→ **Task brief**
Could you render these lines as a numbered list, leaving out any blank lines?

□ □ □ □ □

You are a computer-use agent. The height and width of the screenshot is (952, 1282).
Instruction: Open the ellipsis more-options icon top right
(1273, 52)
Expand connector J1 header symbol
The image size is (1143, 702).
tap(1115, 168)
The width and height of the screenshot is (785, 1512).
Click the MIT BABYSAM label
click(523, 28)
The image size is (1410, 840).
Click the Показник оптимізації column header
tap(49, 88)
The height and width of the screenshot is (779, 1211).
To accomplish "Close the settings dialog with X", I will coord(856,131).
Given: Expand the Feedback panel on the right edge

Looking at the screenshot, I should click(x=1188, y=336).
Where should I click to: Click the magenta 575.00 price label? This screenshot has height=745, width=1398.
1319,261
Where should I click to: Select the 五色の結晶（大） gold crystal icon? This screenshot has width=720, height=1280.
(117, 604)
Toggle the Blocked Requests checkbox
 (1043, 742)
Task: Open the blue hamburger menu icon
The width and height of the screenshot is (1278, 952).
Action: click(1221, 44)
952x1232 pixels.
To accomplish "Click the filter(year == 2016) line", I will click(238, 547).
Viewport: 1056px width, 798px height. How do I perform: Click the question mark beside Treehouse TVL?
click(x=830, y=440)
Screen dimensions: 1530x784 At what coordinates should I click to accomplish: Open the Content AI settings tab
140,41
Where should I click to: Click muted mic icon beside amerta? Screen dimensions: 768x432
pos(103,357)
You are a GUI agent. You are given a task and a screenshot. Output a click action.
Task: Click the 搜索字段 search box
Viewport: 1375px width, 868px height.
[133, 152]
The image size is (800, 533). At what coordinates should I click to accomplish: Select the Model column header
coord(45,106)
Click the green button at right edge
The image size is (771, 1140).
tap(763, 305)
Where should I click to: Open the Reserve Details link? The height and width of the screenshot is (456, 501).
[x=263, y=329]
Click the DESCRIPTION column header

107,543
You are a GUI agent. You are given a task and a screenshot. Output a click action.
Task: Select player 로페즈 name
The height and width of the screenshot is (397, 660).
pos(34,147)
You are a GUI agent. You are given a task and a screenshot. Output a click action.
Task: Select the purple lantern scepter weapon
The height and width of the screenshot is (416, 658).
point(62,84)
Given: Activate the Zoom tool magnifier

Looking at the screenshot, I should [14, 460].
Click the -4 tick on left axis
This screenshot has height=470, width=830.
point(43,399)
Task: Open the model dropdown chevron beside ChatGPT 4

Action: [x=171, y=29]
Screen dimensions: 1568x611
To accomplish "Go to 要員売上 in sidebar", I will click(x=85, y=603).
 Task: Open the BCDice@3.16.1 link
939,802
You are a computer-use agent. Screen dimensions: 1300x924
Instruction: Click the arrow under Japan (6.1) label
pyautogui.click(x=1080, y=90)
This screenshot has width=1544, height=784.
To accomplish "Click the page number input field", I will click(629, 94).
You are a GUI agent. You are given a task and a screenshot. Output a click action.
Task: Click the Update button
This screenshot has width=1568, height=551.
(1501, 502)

□ □ □ □ □

→ **Exercise answer**
1. You are a computer-use agent. The height and width of the screenshot is (952, 1282).
2. Instruction: Open the ellipsis more-options icon top right
3. (1273, 52)
4. Expand connector J1 header symbol
5. The image size is (1143, 702).
6. tap(1115, 168)
7. The width and height of the screenshot is (785, 1512).
8. Click the MIT BABYSAM label
9. click(523, 28)
10. The image size is (1410, 840).
11. Click the Показник оптимізації column header
12. tap(49, 88)
13. The height and width of the screenshot is (779, 1211).
14. To accomplish "Close the settings dialog with X", I will coord(856,131).
15. Given: Expand the Feedback panel on the right edge
16. Looking at the screenshot, I should click(x=1188, y=336).
17. Where should I click to: Click the magenta 575.00 price label? This screenshot has height=745, width=1398.
18. 1319,261
19. Where should I click to: Select the 五色の結晶（大） gold crystal icon? This screenshot has width=720, height=1280.
20. (117, 604)
21. Toggle the Blocked Requests checkbox
22.  (1043, 742)
23. Task: Open the blue hamburger menu icon
24. The width and height of the screenshot is (1278, 952).
25. Action: click(1221, 44)
26. 952x1232 pixels.
27. To accomplish "Click the filter(year == 2016) line", I will click(238, 547).
28. Viewport: 1056px width, 798px height. How do I perform: Click the question mark beside Treehouse TVL?
29. click(x=830, y=440)
30. Screen dimensions: 1530x784 At what coordinates should I click to accomplish: Open the Content AI settings tab
31. 140,41
32. Where should I click to: Click muted mic icon beside amerta? Screen dimensions: 768x432
33. pos(103,357)
34. You are a GUI agent. You are given a task and a screenshot. Output a click action.
35. Task: Click the 搜索字段 search box
36. Viewport: 1375px width, 868px height.
37. [133, 152]
38. The image size is (800, 533). At what coordinates should I click to accomplish: Select the Model column header
39. coord(45,106)
40. Click the green button at right edge
41. The image size is (771, 1140).
42. tap(763, 305)
43. Where should I click to: Open the Reserve Details link? The height and width of the screenshot is (456, 501).
44. [x=263, y=329]
45. Click the DESCRIPTION column header
46. 107,543
47. You are a GUI agent. You are given a task and a screenshot. Output a click action.
48. Task: Select player 로페즈 name
49. The height and width of the screenshot is (397, 660).
50. pos(34,147)
51. You are a GUI agent. You are given a task and a screenshot. Output a click action.
52. Task: Select the purple lantern scepter weapon
53. The height and width of the screenshot is (416, 658).
54. point(62,84)
55. Given: Activate the Zoom tool magnifier
56. Looking at the screenshot, I should [14, 460].
57. Click the -4 tick on left axis
58. This screenshot has height=470, width=830.
59. point(43,399)
60. Task: Open the model dropdown chevron beside ChatGPT 4
61. Action: [x=171, y=29]
62. Screen dimensions: 1568x611
63. To accomplish "Go to 要員売上 in sidebar", I will click(x=85, y=603).
64.  Task: Open the BCDice@3.16.1 link
65. 939,802
66. You are a computer-use agent. Screen dimensions: 1300x924
67. Instruction: Click the arrow under Japan (6.1) label
68. pyautogui.click(x=1080, y=90)
69. This screenshot has width=1544, height=784.
70. To accomplish "Click the page number input field", I will click(629, 94).
71. You are a GUI agent. You are given a task and a screenshot. Output a click action.
72. Task: Click the Update button
73. This screenshot has width=1568, height=551.
74. (1501, 502)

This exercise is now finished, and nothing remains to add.